Records:
+++++
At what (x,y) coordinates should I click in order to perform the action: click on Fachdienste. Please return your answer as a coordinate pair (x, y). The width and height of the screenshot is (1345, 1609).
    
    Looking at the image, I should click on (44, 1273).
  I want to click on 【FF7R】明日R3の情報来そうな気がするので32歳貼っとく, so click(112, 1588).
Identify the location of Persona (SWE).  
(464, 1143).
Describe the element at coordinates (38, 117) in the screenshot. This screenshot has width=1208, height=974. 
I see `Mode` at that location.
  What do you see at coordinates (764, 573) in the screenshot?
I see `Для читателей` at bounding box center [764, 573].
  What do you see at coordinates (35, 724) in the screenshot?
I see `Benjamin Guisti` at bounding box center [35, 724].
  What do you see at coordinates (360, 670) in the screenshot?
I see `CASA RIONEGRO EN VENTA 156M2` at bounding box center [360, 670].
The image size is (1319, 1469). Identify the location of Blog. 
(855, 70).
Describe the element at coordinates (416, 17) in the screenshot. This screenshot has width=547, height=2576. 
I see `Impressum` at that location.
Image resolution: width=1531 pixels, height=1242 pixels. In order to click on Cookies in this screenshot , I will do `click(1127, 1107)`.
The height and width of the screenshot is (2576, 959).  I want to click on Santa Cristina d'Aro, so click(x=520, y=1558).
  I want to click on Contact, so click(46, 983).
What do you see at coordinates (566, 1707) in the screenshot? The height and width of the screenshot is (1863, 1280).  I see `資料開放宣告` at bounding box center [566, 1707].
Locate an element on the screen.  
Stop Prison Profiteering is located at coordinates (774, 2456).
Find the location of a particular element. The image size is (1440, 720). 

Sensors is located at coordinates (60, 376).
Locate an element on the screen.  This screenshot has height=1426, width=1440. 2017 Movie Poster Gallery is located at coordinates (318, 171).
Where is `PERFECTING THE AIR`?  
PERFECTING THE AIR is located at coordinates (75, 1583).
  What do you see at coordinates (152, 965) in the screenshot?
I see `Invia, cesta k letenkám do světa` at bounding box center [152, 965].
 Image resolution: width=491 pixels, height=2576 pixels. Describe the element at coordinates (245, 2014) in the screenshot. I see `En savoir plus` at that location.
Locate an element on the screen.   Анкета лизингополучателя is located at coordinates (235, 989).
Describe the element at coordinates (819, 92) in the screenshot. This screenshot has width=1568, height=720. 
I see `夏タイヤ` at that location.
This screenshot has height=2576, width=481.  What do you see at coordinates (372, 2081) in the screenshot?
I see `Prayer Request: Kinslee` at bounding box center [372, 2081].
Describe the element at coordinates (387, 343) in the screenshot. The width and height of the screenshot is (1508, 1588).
+++++
Problem details:
Pull out the stretch of the data from its beginning through the line containing "(464, 1143).", and reproduce those lines unchanged.

Reply:
At what (x,y) coordinates should I click in order to perform the action: click on Fachdienste. Please return your answer as a coordinate pair (x, y). The width and height of the screenshot is (1345, 1609).
    
    Looking at the image, I should click on (44, 1273).
  I want to click on 【FF7R】明日R3の情報来そうな気がするので32歳貼っとく, so click(112, 1588).
Identify the location of Persona (SWE).  
(464, 1143).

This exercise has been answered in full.